==== QUELLE ====

Unternehmen kommen mit der Aktualisierung ihrer Firmensoftware nicht hinterher. Gesetzliche Vorschriften ändern sich immer häufiger und Anbieter wie SAP haben ihre Entwicklungsstrategie umgestellt. Sie führen Modernisierungen seit geraumer Zeit in kleineren Dosierungen durch - viele kleine Updates statt ein großes.
Eigentlich eine gute Sache. Doch Unternehmen ohne wirtschaftlichen Druck neigen dazu, unkritische Updates auf die "längere" Bank zu schieben. Damit ist der positive Effekt handlicher Erweiterungspakete dahin. Für Unternehmen, in denen fehlende SAP-Updates nicht sofort die Geschäfte lahmlegen, haben andere Projekte häufig Vorfahrt.

==== BEREITGESTELLTE DATEN ====

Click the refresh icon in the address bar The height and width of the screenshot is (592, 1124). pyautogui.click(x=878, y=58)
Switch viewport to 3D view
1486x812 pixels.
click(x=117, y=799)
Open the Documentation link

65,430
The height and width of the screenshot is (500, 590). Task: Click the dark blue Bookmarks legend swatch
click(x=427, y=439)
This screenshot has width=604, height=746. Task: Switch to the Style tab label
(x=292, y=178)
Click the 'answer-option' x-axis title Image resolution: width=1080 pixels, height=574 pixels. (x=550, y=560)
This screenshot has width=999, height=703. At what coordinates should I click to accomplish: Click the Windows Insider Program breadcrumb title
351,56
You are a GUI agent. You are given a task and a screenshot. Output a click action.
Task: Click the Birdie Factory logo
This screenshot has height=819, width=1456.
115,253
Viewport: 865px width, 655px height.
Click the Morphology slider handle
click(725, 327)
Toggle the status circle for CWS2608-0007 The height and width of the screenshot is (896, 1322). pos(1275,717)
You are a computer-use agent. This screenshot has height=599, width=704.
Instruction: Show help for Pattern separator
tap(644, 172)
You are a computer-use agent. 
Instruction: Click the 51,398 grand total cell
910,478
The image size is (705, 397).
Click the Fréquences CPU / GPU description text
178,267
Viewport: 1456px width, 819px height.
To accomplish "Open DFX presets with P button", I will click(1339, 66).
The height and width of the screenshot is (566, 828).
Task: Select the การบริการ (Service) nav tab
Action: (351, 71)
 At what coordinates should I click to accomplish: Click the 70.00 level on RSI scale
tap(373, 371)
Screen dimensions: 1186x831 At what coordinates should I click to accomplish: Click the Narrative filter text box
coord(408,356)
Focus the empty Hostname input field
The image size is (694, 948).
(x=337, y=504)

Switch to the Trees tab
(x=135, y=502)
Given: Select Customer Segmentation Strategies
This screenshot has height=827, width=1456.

====

* VORGABEN UND ANFORDERUNGEN: Greifen Sie den Text über aufgeschobene SAP-Updates in Unternehmen wieder auf und schreiben Sie ihn im Anschluss an seinen letzten Satz fort.

* DIE ANTWORT:
Typische Aufschiebe-Kandidaten sind zum Beispiel mittelständische Industrieunternehmen sowie der stationäre Handel. Dort stehen die Produktion und die Versorgung mit Gütern im Fokus. IT-gestützte Verwaltung und Organisation sind Erfüllungsgehilfen und nicht wertschöpfend. Stehen die verantwortlichen Manager vor der Wahl, jetzt eine neue Maschine anzuschaffen oder ein SAP-Servicepaket einzuspielen, werden sie die Investition in das Kerngeschäft vorziehen.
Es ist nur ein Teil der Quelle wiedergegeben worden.